しかし、それはほんの一瞬で、また上機嫌な笑顔に戻る。

「まあ、それはあとにでも話してやろう。今はこの宴を楽しもうではないか、ミト?このところいい酒にもいい女にも巡り会えていなくてな、久しぶりに楽しい夜になりそうなんだ」
「えっ、いや、クバードさん、わ、私には心に決めた人が……」

ミトには敵の刃を避ける力はあるが、言い寄ってくる男性を退ける力はない。とくにクバードのような力のある男性の前では為すすべを持たなかった。
腰にまわされた腕でぎゅっと抱かれると、否応なく身体が密着した。あわてるミトを、片目を細めて愉しそうに眺める。

「ふん、それならそれで尚更燃えるものだ」
「ちょ、ちょっと待って……」
「おい」

突然の声に、クバードの剛力が緩められた。
不機嫌そうな青年が、ミトの横からクバードの胸を押し返すと、隻眼の戦士は名残惜しそうに少しだけ身体を離す。

「ん?おぬしも混ざるか?」
「馬鹿を言え」

メルレインは呆れたように溜息をついて、ミトの肩をべりっとクバードから引き離す。

「こっちと交換だ」

そして代わりに、露出の多い服を着た村の娘をクバードの胸に押し付けた。
若い娘は「クバードさま、私のお酒も飲んでくださいね」とハートを飛ばしながらにっこりと微笑む。
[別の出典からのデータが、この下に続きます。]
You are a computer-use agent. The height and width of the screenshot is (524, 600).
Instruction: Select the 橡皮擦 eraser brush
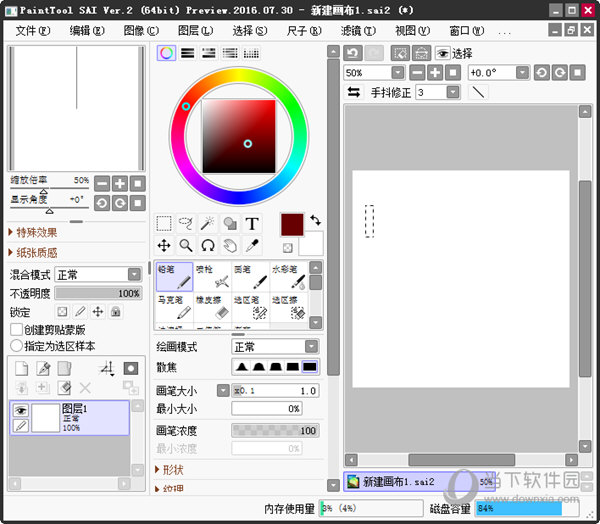pyautogui.click(x=212, y=307)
たわわな胸元が目に入ると、クバードも顔を綻ばせ、「ん?まあいいか」と杯の酒を飲み干した。

一瞬のできごとにミトはしばしぽかんとしていたが、急に腕を引かれて転がるように立ち上がった。顔を上げると、むすっとした表情のメルレインがいて、「とりあえず逃げるぞ」とこちらを見もせずに囁くのだった。